What do India and Japan have in common right now? Inflation. It hit a 14 year high in both the countries recently and India somehow managed to remain below the 12% mark.
Inflation spiked following June's sweeping increases in government-set retail fuel prices, by an average of 10%, to address mounting losses at state oil firms, which have been forced to sell fuel at sharply discounted rates. The RBI is likely to raise its repo rate and the cash-reserve ratio further in the near term. The RBI governor and the finance minister have both stated publicly that they are willing to tolerate slower growth in favour of keeping inflation in check.

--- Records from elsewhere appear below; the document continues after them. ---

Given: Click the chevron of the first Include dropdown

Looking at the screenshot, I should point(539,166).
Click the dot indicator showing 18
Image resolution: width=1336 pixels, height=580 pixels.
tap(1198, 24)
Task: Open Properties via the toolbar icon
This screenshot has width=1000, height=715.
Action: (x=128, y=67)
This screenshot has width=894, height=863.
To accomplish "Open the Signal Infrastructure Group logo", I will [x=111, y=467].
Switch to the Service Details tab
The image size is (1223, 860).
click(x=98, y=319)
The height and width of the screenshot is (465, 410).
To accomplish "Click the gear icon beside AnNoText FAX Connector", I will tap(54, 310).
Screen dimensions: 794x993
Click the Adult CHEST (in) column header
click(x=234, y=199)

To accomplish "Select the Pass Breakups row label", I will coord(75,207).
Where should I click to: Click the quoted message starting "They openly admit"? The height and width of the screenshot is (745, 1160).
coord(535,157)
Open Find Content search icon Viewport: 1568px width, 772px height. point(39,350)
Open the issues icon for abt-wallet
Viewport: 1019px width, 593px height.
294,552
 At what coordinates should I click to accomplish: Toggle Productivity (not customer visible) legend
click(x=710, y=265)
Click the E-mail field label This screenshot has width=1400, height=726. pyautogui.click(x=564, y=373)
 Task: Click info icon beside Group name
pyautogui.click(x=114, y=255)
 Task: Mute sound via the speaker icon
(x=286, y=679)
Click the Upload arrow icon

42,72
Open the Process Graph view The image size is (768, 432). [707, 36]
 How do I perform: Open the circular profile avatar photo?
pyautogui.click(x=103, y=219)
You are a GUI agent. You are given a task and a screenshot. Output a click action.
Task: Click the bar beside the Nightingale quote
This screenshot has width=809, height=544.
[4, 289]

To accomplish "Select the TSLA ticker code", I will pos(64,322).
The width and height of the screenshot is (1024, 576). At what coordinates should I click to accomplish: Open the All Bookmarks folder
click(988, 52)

Just about when things were starting to look a little better and it seemed like frenzy buying and commodity prices globally will take a breather, the inflation-faced grim reaper seemed to hit Japan, and hit it hard. Japan’s inflation hit a 15 year high in June as rising fuel costs continued to weigh on its sanity. Data released by the Japanese government on 28 July, 2008 showed that the core consumer price index, which in Japan's measure includes energy and processed food prices, rose 1.9% in annual terms. Energy costs surged 13.7% on the year while the cost of processed food rose 3.5%, primarily because of globally barmy commodity prices. What the world has on its mind right now is that the Bank of Japan will leave interest rates on hold at the current level of 0.5%. But looking at the current scenario, the bank might have no other choice than to raise interest rates. Domestic demand growth and exports are expected to suffer. Contrary to the belief, monetary tightening policies might actually back-fire and it would have almost no impact on the supply-led inflation. The cause of concern is the rising prices of basic staples and this could result in a big blow to consumer spending.